Nadie ha visto jamás a un perro o un gato mirándose
en un espejo ni negándose a comer para perder unos kilitos ni ahorrando para
comprarse un modelazo carísimo de diseño exclusivo que luego sólo utilizará dos
veces en su vida y quedará aparcado en la oscuridad de un armario. Para los
seres humanos, en cambio, la belleza y la imagen son asuntos capitales. Y no
sólo en esta época, en que estamos sometidos al bombardeo incesante de la
publicidad y cuando vamos a comprar un coche estamos comprando glamur,
poder y sex appeal además de un
coche, sino desde los albores mismos de la Humanidad.

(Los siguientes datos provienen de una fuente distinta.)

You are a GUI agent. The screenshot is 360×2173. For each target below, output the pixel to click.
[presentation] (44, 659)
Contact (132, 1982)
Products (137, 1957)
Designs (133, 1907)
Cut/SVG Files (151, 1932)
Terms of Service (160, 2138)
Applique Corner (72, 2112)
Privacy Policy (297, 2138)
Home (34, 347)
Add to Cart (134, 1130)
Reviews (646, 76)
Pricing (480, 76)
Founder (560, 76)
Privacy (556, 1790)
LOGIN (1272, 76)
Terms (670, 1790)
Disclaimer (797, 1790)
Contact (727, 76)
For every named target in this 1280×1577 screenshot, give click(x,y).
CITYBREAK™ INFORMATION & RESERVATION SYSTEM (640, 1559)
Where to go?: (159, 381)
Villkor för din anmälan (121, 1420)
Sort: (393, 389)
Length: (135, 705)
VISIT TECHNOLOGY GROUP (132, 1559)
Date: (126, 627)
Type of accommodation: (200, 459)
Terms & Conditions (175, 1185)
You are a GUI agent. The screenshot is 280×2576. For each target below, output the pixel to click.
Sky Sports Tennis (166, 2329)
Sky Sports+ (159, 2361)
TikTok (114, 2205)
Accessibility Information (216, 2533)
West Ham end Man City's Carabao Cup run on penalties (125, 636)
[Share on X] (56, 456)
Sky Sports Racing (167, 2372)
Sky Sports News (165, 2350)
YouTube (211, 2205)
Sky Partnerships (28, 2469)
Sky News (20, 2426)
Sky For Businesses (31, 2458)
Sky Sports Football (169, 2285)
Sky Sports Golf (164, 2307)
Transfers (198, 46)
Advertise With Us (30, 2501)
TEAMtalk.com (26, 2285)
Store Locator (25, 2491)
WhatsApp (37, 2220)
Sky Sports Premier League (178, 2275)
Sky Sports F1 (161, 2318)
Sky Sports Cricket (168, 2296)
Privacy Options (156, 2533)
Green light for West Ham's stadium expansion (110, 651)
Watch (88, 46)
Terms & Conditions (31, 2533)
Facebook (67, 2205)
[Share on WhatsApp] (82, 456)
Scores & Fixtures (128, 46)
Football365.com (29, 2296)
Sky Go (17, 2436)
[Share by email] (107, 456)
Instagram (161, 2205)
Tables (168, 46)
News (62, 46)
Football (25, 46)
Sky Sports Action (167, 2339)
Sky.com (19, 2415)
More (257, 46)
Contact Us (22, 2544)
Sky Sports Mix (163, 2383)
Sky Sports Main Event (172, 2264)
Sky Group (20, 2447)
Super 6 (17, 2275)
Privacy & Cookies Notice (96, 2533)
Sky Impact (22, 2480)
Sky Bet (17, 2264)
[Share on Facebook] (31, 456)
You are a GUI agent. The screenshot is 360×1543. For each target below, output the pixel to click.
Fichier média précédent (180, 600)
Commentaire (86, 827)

Es cierto que el cine, la tele,
la radio, Internet y los periódicos han supuesto un aumento de la presión que
soportamos porque diariamente fabrican mitos sexuales y modelos estéticos, pero
ya antes de la existencia de los medios de comunicación de masas, los seres
humanos mostrábamos una enorme preocupación por mejorar nuestra imagen. Digamos
que siempre hemos sido coquetos y presumidos. De no ser así, los museos de
Historia antigua, Arte y Arqueología no estarían llenos de millares de joyas y
abalorios cuya existencia se remonta a unos cuantos milenios antes de nuestra
era.
De
hecho, una de las primeras cosas que hizo la Humanidad en cuanto tuvo las
necesidades básicas satisfechas, y aún antes de hacer el revolucionario invento
de la escritura, gracias a la cual puedo yo comunicarme con ustedes, fue engalanarse
con afán de ofrecer al mundo una imagen mejor. Así que, al principio, cuando
aún no sabían hacer cerámica ni trabajar los metales empezaron a recoger
piedrecillas agujereadas con que poder fabricar collares no tan distintos a los
que lucimos hoy en día. Y, antes de la invención de los espejos, me imagino a
la gente aprovechando algún momento de soledad para acercarse discretamente al
río, al lago o al estanque, y asomarse al agua en busca de su reflejo. Estoy
convencida de que a más de uno le pasó lo que a Narciso, que se ahogó cuando
pretendía besar su reflejo en el agua, de tan guapo como se encontraba.
Nadie
se salva de la coquetería. Pongan un espejo en el centro de una plaza y verán como
todo el mundo acude a mirarse en él con más o menos disimulo. Incluso aquellos
que no somos precisamente Claudia Schiffer y que a veces nos estremecemos de
horror al enfrentarnos a nuestro reflejo mantenemos con los espejos de este
mundo una relación tan asidua como atormentada. ¿Por qué seguimos mirándonos
aunque no nos guste lo que vemos? ¿Creemos que si seguimos mirándonos y posando
absurdamente ante el espejo desaparecerán como por arte de magia todos nuestros
defectos?
En ese sentido, los lavabos y los
ascensores suelen proporcionar escenas impagables. No hay nadie que se resista
a la tentación de echarse aunque sólo sea un rápido vistazo en el espejo si se
encuentra a solas en alguno de esos lugares. ¿Y quién no ha sido descubierto en
el preciso instante en que contiene la respiración para no tener barriga o en
el momento en que se chupa las mejillas para resaltar los pómulos o justo
cuando saca el pecho o se mira el trasero contorsionando todo el cuerpo o adopta
una pose sexy, digna de un modelo? Desde luego, que te pillen en una de esas
poses es una de las más frecuentes microtragedias cotidianas: avergonzados y
con un vivo sentimiento del ridículo, nos aborrecemos un poco a nosotros mismos
y aún más al inoportuno intruso que se ha atrevido a interrumpir de improviso
nuestro extraño romance con nuestra propia imagen.